Anisotropic solitary semivortices in dipolar spinor condensates controlled by the two-dimensional anisotropic spin-orbit coupling

Abstract

We study families of anisotropic solitary semivortices (SVs) in spinor dipolar Bose-Einstein condensates (BECs), with two localized components linearly mixed by the two-dimensional anisotropic spin-orbit (SO) coupling of the Rashba type. The intrinsic nonlinearity of this system represented by the anisotropic dipole-dipole interactions (DDIs) between atomic magnetic moments is aligned parallel to the system’s plane by an external magnetic field.
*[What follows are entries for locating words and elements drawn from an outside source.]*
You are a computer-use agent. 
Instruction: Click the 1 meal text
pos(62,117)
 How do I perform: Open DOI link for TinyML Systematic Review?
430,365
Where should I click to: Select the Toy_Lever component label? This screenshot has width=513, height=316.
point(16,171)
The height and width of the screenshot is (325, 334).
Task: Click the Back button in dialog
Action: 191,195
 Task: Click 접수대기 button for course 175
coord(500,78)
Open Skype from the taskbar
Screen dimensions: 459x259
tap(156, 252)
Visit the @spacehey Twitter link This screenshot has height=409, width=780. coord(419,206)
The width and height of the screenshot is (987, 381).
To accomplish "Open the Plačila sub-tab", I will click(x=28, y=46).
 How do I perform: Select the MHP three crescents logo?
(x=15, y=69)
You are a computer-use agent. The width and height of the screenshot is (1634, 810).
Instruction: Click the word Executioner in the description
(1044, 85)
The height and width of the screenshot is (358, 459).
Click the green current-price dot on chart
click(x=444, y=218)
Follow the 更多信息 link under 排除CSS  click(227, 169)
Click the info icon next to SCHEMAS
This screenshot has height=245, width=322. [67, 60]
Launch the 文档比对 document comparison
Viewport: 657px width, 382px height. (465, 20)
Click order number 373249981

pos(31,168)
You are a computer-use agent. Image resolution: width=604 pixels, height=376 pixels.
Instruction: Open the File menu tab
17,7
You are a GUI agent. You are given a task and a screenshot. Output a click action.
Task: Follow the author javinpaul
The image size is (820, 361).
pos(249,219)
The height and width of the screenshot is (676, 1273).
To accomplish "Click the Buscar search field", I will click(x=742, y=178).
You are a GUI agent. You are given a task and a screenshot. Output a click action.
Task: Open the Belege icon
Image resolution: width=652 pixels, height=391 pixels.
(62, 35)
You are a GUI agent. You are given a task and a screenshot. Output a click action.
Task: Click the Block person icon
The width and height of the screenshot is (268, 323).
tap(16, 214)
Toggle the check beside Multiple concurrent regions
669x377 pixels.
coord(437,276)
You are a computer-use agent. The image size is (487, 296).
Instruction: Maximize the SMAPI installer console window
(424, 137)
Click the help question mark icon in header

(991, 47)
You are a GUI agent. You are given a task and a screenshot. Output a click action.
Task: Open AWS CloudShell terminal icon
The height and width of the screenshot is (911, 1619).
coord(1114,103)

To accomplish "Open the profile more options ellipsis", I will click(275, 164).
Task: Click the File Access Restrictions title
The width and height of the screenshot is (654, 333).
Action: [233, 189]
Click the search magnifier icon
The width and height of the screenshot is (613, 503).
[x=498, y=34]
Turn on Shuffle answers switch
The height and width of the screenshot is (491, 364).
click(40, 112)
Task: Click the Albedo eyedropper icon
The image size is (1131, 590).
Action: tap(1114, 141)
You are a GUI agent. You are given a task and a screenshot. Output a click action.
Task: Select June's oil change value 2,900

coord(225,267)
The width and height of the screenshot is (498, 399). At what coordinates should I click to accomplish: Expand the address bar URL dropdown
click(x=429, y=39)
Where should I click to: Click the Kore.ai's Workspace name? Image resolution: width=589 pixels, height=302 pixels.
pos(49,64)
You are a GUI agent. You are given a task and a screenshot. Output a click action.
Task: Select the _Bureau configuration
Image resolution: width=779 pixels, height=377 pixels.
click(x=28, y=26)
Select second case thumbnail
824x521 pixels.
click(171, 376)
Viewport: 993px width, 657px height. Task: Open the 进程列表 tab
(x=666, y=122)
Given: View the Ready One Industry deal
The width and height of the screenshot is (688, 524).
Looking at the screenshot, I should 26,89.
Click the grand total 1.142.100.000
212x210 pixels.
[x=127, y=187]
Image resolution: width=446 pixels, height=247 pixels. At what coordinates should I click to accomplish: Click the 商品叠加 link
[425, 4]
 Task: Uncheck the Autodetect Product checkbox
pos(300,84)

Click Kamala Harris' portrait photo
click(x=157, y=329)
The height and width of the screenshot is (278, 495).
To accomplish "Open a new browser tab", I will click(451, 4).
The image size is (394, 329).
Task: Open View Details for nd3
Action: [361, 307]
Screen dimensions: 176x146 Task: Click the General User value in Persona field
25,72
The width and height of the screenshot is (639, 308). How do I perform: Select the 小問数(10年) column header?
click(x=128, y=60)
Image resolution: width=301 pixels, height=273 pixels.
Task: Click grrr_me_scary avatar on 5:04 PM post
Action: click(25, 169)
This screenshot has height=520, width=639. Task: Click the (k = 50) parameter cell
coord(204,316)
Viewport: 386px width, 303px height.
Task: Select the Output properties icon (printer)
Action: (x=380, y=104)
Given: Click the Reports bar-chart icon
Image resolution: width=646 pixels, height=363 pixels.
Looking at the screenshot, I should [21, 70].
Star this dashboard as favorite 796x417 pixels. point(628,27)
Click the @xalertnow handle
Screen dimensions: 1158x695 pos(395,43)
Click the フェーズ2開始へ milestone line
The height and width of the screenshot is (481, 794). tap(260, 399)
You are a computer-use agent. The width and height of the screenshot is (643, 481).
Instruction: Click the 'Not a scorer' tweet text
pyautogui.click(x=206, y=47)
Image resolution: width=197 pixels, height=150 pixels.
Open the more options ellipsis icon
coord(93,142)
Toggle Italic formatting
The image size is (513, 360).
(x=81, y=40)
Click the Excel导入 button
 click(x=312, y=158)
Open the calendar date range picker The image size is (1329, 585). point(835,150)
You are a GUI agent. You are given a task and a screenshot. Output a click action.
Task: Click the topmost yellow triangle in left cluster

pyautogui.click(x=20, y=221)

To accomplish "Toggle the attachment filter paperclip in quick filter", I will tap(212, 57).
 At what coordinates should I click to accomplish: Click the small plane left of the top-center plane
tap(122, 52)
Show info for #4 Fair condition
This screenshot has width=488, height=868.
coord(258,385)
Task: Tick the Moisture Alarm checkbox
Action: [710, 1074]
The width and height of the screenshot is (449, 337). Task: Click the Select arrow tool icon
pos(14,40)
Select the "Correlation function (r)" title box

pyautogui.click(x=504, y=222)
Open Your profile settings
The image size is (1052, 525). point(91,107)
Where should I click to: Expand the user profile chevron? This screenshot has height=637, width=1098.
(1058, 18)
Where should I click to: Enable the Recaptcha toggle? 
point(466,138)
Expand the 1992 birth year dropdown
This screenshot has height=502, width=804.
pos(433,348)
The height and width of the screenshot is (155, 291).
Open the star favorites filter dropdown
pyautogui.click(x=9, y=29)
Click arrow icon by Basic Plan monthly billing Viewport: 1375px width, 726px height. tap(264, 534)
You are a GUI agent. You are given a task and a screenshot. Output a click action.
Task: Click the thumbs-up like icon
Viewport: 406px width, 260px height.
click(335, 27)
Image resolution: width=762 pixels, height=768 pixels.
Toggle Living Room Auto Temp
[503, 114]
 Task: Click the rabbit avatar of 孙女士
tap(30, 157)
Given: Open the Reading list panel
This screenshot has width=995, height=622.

The affects of the anisotropic SO-coupling and the interplay between SO-coupling and DDI to the solitons of the SV type are systematically studied through the paper. For the SVs, we demonstrate that the shape of the vortex component, which is vertical or horizontal anisotropic solitary vortices (ASV) with respect to the in-plane polarization of the atomic dipole moments in the underlying BEC, may be effectively controlled by the anisotropy degree, λx/λy, of the SO-coupling. A novel type of ASV, elliptical ring shaped vortices, is found at the transition point between the horizontal and vertical shapes. Such ASV contains the largest value of the average angular momentum. Influences of the anisotropic SO-coupling to the mobility of the SV are studied by the direct simulation to the kicked soliton on the x and y directions. Trajectories of the kicked soliton show a strong anisotropy which depends on the anisotropy degree of the SO-coupling.